Copy the items from the line containing "Switch to the SUMMARY tab" through the line containing "Click the first", putting "drag handle" in place of "resize handle" and changing nothing else.
---- Data supplied
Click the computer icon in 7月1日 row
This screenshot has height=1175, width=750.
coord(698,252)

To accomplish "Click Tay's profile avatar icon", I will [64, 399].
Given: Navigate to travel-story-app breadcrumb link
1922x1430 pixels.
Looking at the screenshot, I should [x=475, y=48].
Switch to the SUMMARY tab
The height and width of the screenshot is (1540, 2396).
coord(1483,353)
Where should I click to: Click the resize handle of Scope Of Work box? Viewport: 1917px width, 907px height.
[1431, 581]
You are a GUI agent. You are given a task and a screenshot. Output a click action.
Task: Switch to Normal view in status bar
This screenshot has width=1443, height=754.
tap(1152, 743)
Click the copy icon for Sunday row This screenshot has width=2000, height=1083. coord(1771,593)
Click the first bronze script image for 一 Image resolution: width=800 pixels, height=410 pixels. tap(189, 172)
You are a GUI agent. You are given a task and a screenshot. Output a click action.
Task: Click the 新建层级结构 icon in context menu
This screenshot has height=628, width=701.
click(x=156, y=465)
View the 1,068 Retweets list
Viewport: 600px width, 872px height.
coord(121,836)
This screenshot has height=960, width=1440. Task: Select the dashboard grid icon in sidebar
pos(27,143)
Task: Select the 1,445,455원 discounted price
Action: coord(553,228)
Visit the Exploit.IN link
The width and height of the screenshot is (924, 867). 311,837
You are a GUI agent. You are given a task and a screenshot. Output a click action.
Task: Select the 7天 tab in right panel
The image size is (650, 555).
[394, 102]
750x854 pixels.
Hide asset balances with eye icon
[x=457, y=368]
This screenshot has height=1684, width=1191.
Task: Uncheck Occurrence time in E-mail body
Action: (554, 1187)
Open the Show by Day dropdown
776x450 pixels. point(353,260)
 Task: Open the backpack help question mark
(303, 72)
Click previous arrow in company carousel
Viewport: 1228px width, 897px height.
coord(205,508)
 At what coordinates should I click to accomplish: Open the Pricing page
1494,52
--------
# Written solution
Switch to the SUMMARY tab
The height and width of the screenshot is (1540, 2396).
coord(1483,353)
Where should I click to: Click the drag handle of Scope Of Work box? Viewport: 1917px width, 907px height.
[1431, 581]
You are a GUI agent. You are given a task and a screenshot. Output a click action.
Task: Switch to Normal view in status bar
This screenshot has width=1443, height=754.
tap(1152, 743)
Click the copy icon for Sunday row This screenshot has width=2000, height=1083. coord(1771,593)
Click the first bronze script image for 一 Image resolution: width=800 pixels, height=410 pixels. tap(189, 172)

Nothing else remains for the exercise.